---- Passage
• Docs >
  • Distributed Optimizers

Distributed Optimizers


Distributed optimizer is not currently supported when using CUDA tensors

torch.distributed.optim exposes DistributedOptimizer, which takes a list of remote parameters (RRef) and runs the optimizer locally on the workers where the parameters live. The distributed optimizer can use any of the local optimizer Base class to apply the gradients on each worker.

class torch.distributed.optim.PostLocalSGDOptimizer(optim, averager)[source]

Wraps an arbitrary torch.optim.Optimizer and runs post-local SGD, This optimizer runs local optimizer at every step. After the warm-up stage, it averages parameters periodically afer the local optimizer is applied.

  • optim – The local optimizer.

  • averager – A model averager instance to run post-localSGD algorithm.
--------
§ Exercise task a: Reproduce the full text on distributed optimizers word for word.
---- Available records
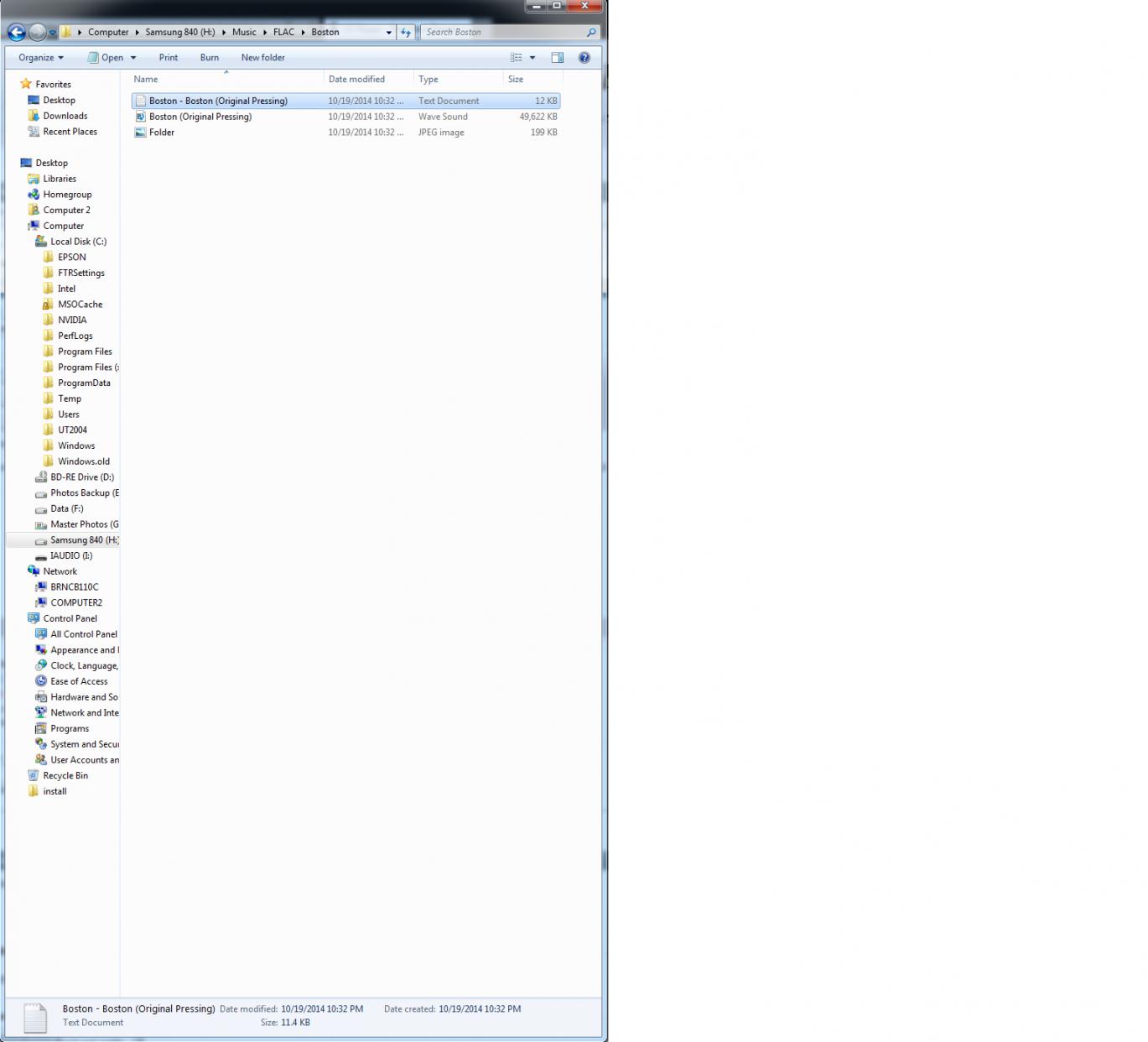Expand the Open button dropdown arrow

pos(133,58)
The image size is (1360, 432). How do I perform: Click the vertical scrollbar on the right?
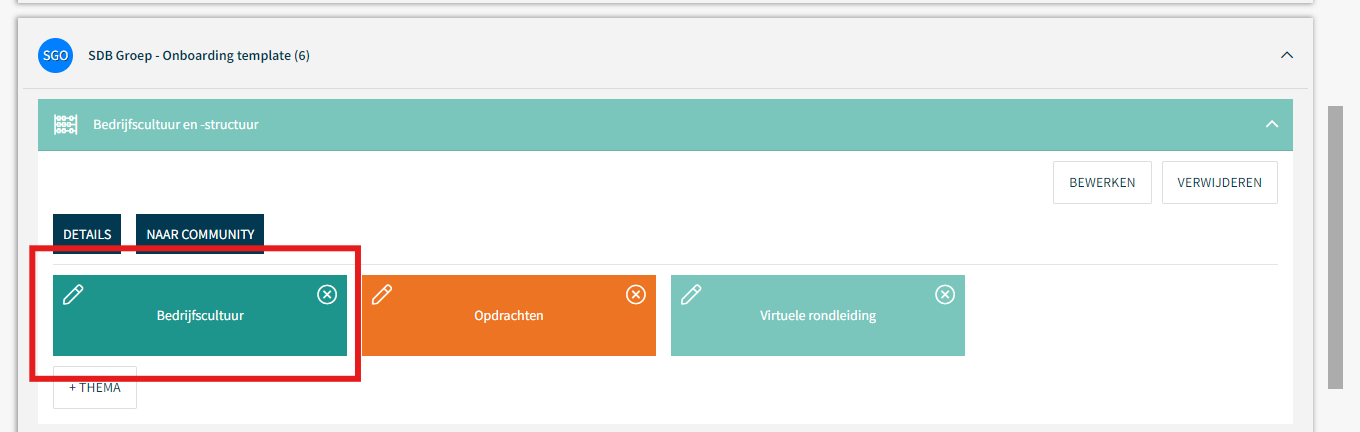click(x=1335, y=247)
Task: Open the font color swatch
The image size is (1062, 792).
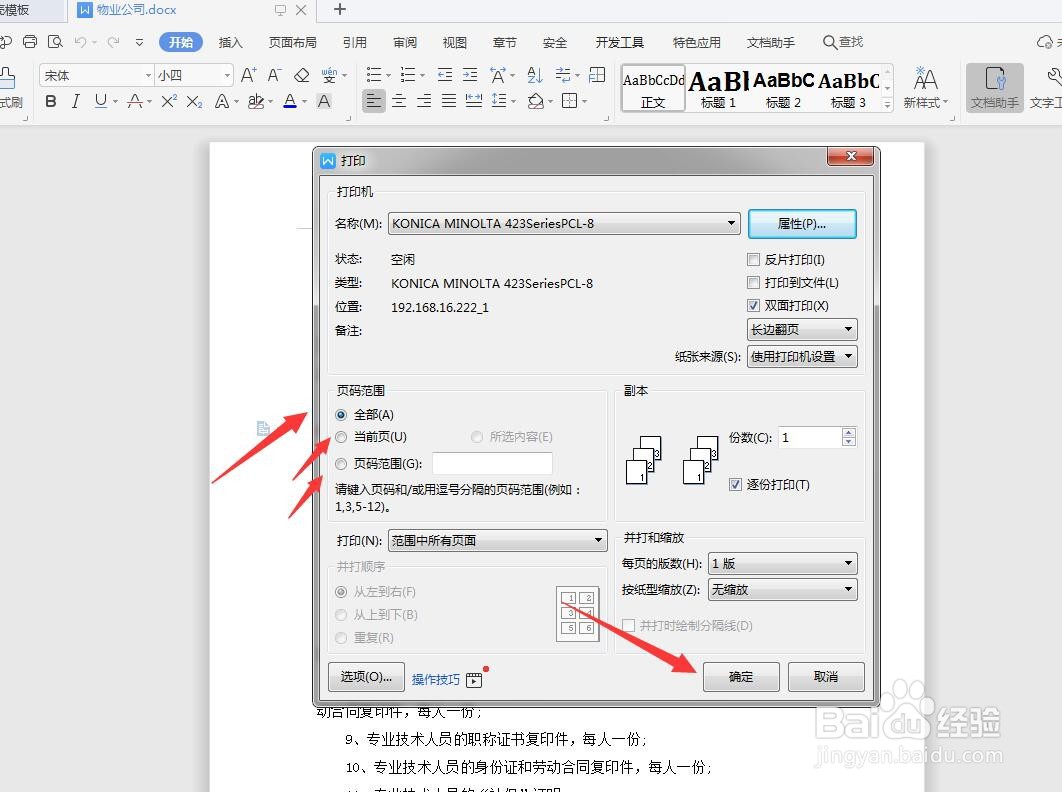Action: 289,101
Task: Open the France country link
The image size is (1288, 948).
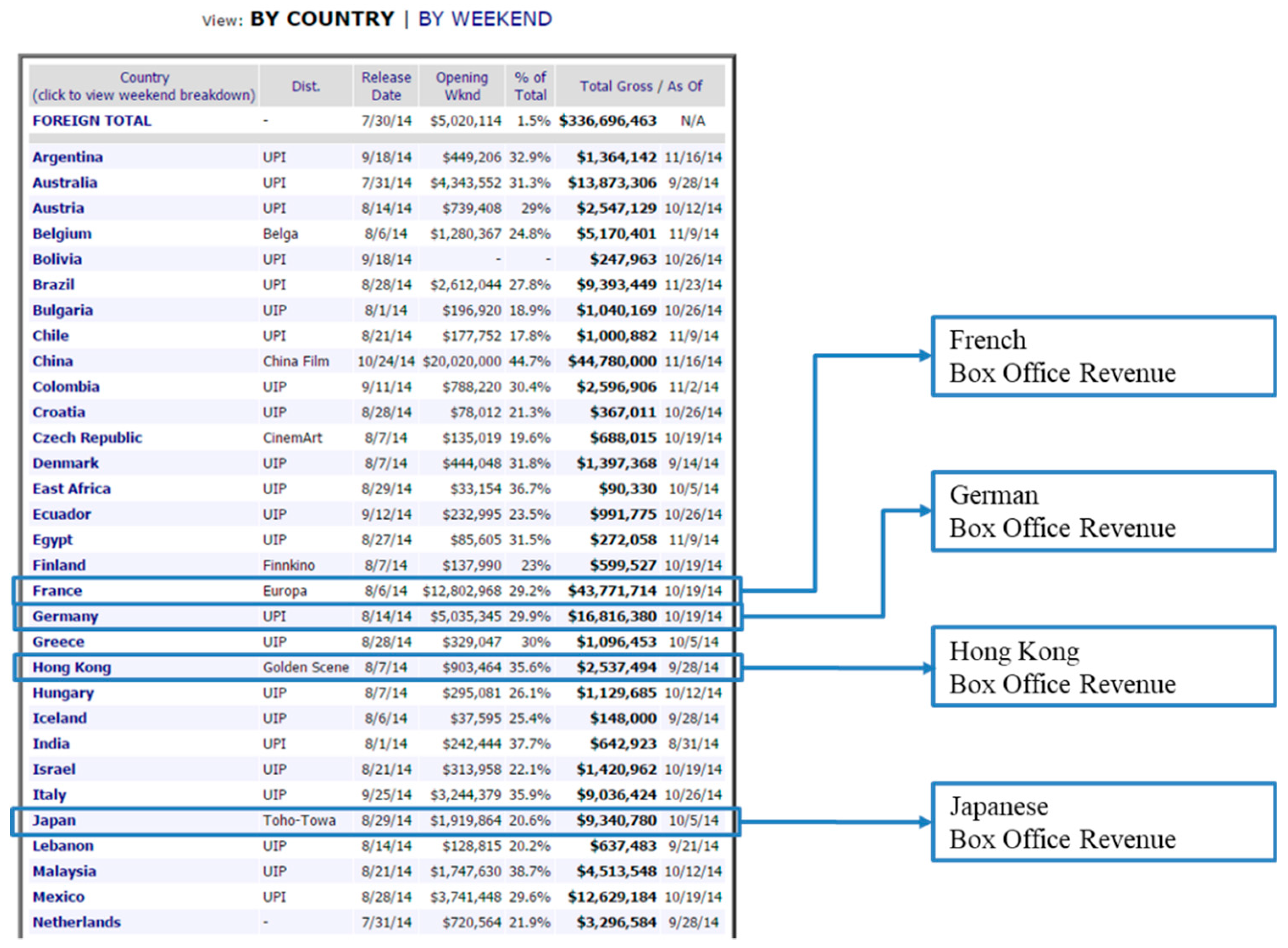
--------
§ Exercise task b: Edit the records starting at the line that contains "Task: Open the font color swatch" and ending with the last line of the records, replacing "country link" with "country button" and leaving everything else unchanged. Omit the pictures.

§ Final answer a:
• Docs >
  • Distributed Optimizers

Distributed Optimizers


Distributed optimizer is not currently supported when using CUDA tensors

torch.distributed.optim exposes DistributedOptimizer, which takes a list of remote parameters (RRef) and runs the optimizer locally on the workers where the parameters live. The distributed optimizer can use any of the local optimizer Base class to apply the gradients on each worker.

class torch.distributed.optim.PostLocalSGDOptimizer(optim, averager)[source]

Wraps an arbitrary torch.optim.Optimizer and runs post-local SGD, This optimizer runs local optimizer at every step. After the warm-up stage, it averages parameters periodically afer the local optimizer is applied.

  • optim – The local optimizer.

  • averager – A model averager instance to run post-localSGD algorithm.

§ Final answer b:
Task: Open the font color swatch
The image size is (1062, 792).
Action: 289,101
Task: Open the France country button
The image size is (1288, 948).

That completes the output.